On Capitol Hill, the president’s promises of health plans and legal efforts by the administration to scrap the ACA have created dilemmas for some Republicans. Of the GOP senators facing competitive races this fall, only Susan Collins (Maine) has said that she opposes the Justice Department’s decision to back an effort to gut the law in the courts. Other
Republicans have struggled to answer directly, walking a tightrope between embracing a position that would go against popular provisions in the health-care law and risking the wrath of conservatives who want Obamacare repealed.

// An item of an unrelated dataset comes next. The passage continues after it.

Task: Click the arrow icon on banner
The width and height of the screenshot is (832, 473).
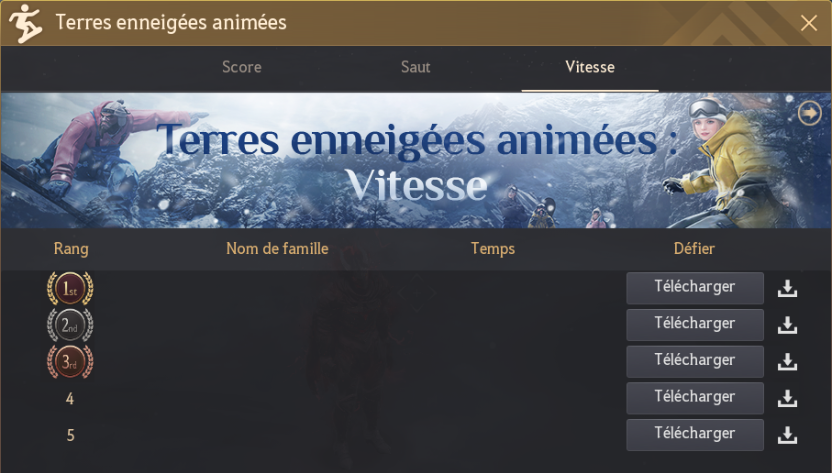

And the pandemic has also only sharpened the relevance of health care in the eyes of voters — increasing Republican anxiety about doing anything that could limit coverage ahead of the election. Republican Sens. John Cornyn (Tex.), Dan Sullivan (Alaska), Steve Daines (Mont.) and Martha McSally (Ariz.) — all on the ballot this November — this past week drafted legislation that would provide assistance through COBRA for people who lose their employer-sponsored health care as jobs continue to vanish during the pandemic.
“I think there’s definitely things we need to do,” Cornyn said. “But I think our focus ought to be on giving people more choices.”
The ACA — politically polarizing throughout the decade it has existed — is favored by a slim majority of Americans.
A Kaiser Family Foundation survey in July found that 51 percent support the law while 36 percent oppose it. A Fox News survey in June showed 56 percent support and 38 percent opposition.